EXERCISE REQUIREMENTS
Rewrite the material below, changing each "Find the location of a particular element" to "Locate a specific element" and leaving everything else as it is.

───── EXTRACTED DATA

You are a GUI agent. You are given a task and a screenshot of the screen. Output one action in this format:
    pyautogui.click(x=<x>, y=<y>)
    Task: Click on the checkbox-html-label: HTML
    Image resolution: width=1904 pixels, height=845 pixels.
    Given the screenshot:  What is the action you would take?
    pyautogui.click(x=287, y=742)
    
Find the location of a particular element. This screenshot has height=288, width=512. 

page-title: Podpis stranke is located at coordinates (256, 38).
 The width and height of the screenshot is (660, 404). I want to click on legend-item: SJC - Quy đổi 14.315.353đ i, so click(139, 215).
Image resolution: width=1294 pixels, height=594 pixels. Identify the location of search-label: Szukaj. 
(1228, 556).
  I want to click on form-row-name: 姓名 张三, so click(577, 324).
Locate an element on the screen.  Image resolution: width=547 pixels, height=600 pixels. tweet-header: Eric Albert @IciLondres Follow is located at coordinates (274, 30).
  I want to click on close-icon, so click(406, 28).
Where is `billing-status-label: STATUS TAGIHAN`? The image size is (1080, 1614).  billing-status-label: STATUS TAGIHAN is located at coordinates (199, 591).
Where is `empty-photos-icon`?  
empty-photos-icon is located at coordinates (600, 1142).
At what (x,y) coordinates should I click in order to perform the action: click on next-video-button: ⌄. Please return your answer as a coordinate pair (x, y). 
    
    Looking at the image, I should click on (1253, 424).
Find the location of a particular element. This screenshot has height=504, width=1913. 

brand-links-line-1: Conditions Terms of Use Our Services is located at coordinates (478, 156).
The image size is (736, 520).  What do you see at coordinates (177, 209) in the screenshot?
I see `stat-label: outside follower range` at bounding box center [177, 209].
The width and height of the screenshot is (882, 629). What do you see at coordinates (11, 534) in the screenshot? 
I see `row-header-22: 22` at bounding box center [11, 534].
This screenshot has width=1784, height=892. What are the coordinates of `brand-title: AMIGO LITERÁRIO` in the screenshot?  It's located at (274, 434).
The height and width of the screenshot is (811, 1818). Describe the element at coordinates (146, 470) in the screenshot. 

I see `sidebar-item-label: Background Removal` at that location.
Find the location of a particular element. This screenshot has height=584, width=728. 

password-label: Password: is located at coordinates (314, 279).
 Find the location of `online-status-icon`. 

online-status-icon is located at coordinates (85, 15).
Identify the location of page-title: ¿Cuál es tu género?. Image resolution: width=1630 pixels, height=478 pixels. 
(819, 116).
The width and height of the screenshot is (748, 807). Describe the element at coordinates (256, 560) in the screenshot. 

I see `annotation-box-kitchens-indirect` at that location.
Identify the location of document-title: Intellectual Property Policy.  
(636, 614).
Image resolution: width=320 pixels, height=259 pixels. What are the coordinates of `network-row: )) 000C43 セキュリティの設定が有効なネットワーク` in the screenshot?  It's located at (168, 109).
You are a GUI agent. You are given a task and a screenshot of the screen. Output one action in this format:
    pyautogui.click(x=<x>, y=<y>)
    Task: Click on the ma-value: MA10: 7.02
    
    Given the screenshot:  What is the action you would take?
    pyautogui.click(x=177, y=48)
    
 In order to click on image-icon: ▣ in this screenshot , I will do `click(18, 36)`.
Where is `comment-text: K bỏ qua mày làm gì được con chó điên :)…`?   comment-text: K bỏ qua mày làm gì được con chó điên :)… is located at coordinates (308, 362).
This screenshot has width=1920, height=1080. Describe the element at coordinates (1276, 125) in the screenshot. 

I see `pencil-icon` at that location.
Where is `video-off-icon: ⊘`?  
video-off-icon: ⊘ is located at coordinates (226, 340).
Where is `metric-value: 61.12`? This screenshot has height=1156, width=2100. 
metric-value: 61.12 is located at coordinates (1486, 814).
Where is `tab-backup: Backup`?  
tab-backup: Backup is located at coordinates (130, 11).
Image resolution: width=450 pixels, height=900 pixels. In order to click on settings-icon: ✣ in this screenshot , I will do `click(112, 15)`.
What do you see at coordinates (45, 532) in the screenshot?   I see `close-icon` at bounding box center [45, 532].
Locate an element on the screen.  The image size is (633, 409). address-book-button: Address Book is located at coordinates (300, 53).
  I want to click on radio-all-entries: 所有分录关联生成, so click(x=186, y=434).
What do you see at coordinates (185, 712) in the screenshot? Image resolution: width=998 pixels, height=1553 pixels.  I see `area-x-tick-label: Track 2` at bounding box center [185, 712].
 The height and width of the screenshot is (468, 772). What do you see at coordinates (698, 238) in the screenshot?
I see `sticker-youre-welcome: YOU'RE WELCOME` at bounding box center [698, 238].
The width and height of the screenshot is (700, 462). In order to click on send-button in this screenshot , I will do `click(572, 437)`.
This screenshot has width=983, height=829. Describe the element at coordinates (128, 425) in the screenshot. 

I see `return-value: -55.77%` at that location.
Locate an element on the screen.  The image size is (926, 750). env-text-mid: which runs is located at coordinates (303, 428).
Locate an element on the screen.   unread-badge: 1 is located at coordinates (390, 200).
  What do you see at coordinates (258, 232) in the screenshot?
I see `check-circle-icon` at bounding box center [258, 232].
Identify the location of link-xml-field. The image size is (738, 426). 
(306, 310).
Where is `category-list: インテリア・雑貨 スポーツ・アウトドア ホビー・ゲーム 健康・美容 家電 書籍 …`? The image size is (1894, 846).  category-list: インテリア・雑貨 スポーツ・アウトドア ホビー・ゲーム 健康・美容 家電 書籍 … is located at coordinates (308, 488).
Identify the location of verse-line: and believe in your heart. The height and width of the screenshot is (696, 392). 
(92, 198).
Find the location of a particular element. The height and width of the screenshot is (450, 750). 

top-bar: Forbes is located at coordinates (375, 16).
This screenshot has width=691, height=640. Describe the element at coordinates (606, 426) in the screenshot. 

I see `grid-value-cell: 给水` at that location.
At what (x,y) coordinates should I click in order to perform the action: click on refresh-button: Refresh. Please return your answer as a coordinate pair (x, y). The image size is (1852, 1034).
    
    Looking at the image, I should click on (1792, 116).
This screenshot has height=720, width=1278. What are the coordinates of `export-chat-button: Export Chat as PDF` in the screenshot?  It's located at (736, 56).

──────────

WRITTEN ANSWER
You are a GUI agent. You are given a task and a screenshot of the screen. Output one action in this format:
    pyautogui.click(x=<x>, y=<y>)
    Task: Click on the checkbox-html-label: HTML
    Image resolution: width=1904 pixels, height=845 pixels.
    Given the screenshot:  What is the action you would take?
    pyautogui.click(x=287, y=742)
    
Locate a specific element. This screenshot has height=288, width=512. 

page-title: Podpis stranke is located at coordinates (256, 38).
 The width and height of the screenshot is (660, 404). I want to click on legend-item: SJC - Quy đổi 14.315.353đ i, so click(139, 215).
Image resolution: width=1294 pixels, height=594 pixels. Identify the location of search-label: Szukaj. 
(1228, 556).
  I want to click on form-row-name: 姓名 张三, so click(577, 324).
Locate an element on the screen.  Image resolution: width=547 pixels, height=600 pixels. tweet-header: Eric Albert @IciLondres Follow is located at coordinates (274, 30).
  I want to click on close-icon, so click(406, 28).
Where is `billing-status-label: STATUS TAGIHAN`? The image size is (1080, 1614).  billing-status-label: STATUS TAGIHAN is located at coordinates (199, 591).
Where is `empty-photos-icon`?  
empty-photos-icon is located at coordinates (600, 1142).
At what (x,y) coordinates should I click in order to perform the action: click on next-video-button: ⌄. Please return your answer as a coordinate pair (x, y). 
    
    Looking at the image, I should click on (1253, 424).
Locate a specific element. This screenshot has height=504, width=1913. 

brand-links-line-1: Conditions Terms of Use Our Services is located at coordinates (478, 156).
The image size is (736, 520).  What do you see at coordinates (177, 209) in the screenshot?
I see `stat-label: outside follower range` at bounding box center [177, 209].
The width and height of the screenshot is (882, 629). What do you see at coordinates (11, 534) in the screenshot? 
I see `row-header-22: 22` at bounding box center [11, 534].
This screenshot has width=1784, height=892. What are the coordinates of `brand-title: AMIGO LITERÁRIO` in the screenshot?  It's located at (274, 434).
The height and width of the screenshot is (811, 1818). Describe the element at coordinates (146, 470) in the screenshot. 

I see `sidebar-item-label: Background Removal` at that location.
Locate a specific element. This screenshot has height=584, width=728. 

password-label: Password: is located at coordinates (314, 279).
 Find the location of `online-status-icon`. 

online-status-icon is located at coordinates (85, 15).
Identify the location of page-title: ¿Cuál es tu género?. Image resolution: width=1630 pixels, height=478 pixels. 
(819, 116).
The width and height of the screenshot is (748, 807). Describe the element at coordinates (256, 560) in the screenshot. 

I see `annotation-box-kitchens-indirect` at that location.
Identify the location of document-title: Intellectual Property Policy.  
(636, 614).
Image resolution: width=320 pixels, height=259 pixels. What are the coordinates of `network-row: )) 000C43 セキュリティの設定が有効なネットワーク` in the screenshot?  It's located at (168, 109).
You are a GUI agent. You are given a task and a screenshot of the screen. Output one action in this format:
    pyautogui.click(x=<x>, y=<y>)
    Task: Click on the ma-value: MA10: 7.02
    
    Given the screenshot:  What is the action you would take?
    pyautogui.click(x=177, y=48)
    
 In order to click on image-icon: ▣ in this screenshot , I will do `click(18, 36)`.
Where is `comment-text: K bỏ qua mày làm gì được con chó điên :)…`?   comment-text: K bỏ qua mày làm gì được con chó điên :)… is located at coordinates (308, 362).
This screenshot has width=1920, height=1080. Describe the element at coordinates (1276, 125) in the screenshot. 

I see `pencil-icon` at that location.
Where is `video-off-icon: ⊘`?  
video-off-icon: ⊘ is located at coordinates (226, 340).
Where is `metric-value: 61.12`? This screenshot has height=1156, width=2100. 
metric-value: 61.12 is located at coordinates (1486, 814).
Where is `tab-backup: Backup`?  
tab-backup: Backup is located at coordinates (130, 11).
Image resolution: width=450 pixels, height=900 pixels. In order to click on settings-icon: ✣ in this screenshot , I will do `click(112, 15)`.
What do you see at coordinates (45, 532) in the screenshot?   I see `close-icon` at bounding box center [45, 532].
Locate an element on the screen.  The image size is (633, 409). address-book-button: Address Book is located at coordinates (300, 53).
  I want to click on radio-all-entries: 所有分录关联生成, so click(x=186, y=434).
What do you see at coordinates (185, 712) in the screenshot? Image resolution: width=998 pixels, height=1553 pixels.  I see `area-x-tick-label: Track 2` at bounding box center [185, 712].
 The height and width of the screenshot is (468, 772). What do you see at coordinates (698, 238) in the screenshot?
I see `sticker-youre-welcome: YOU'RE WELCOME` at bounding box center [698, 238].
The width and height of the screenshot is (700, 462). In order to click on send-button in this screenshot , I will do `click(572, 437)`.
This screenshot has width=983, height=829. Describe the element at coordinates (128, 425) in the screenshot. 

I see `return-value: -55.77%` at that location.
Locate an element on the screen.  The image size is (926, 750). env-text-mid: which runs is located at coordinates (303, 428).
Locate an element on the screen.   unread-badge: 1 is located at coordinates (390, 200).
  What do you see at coordinates (258, 232) in the screenshot?
I see `check-circle-icon` at bounding box center [258, 232].
Identify the location of link-xml-field. The image size is (738, 426). 
(306, 310).
Where is `category-list: インテリア・雑貨 スポーツ・アウトドア ホビー・ゲーム 健康・美容 家電 書籍 …`? The image size is (1894, 846).  category-list: インテリア・雑貨 スポーツ・アウトドア ホビー・ゲーム 健康・美容 家電 書籍 … is located at coordinates (308, 488).
Identify the location of verse-line: and believe in your heart. The height and width of the screenshot is (696, 392). 
(92, 198).
Locate a specific element. The height and width of the screenshot is (450, 750). 

top-bar: Forbes is located at coordinates (375, 16).
This screenshot has width=691, height=640. Describe the element at coordinates (606, 426) in the screenshot. 

I see `grid-value-cell: 给水` at that location.
At what (x,y) coordinates should I click in order to perform the action: click on refresh-button: Refresh. Please return your answer as a coordinate pair (x, y). The image size is (1852, 1034).
    
    Looking at the image, I should click on (1792, 116).
This screenshot has height=720, width=1278. What are the coordinates of `export-chat-button: Export Chat as PDF` in the screenshot?  It's located at (736, 56).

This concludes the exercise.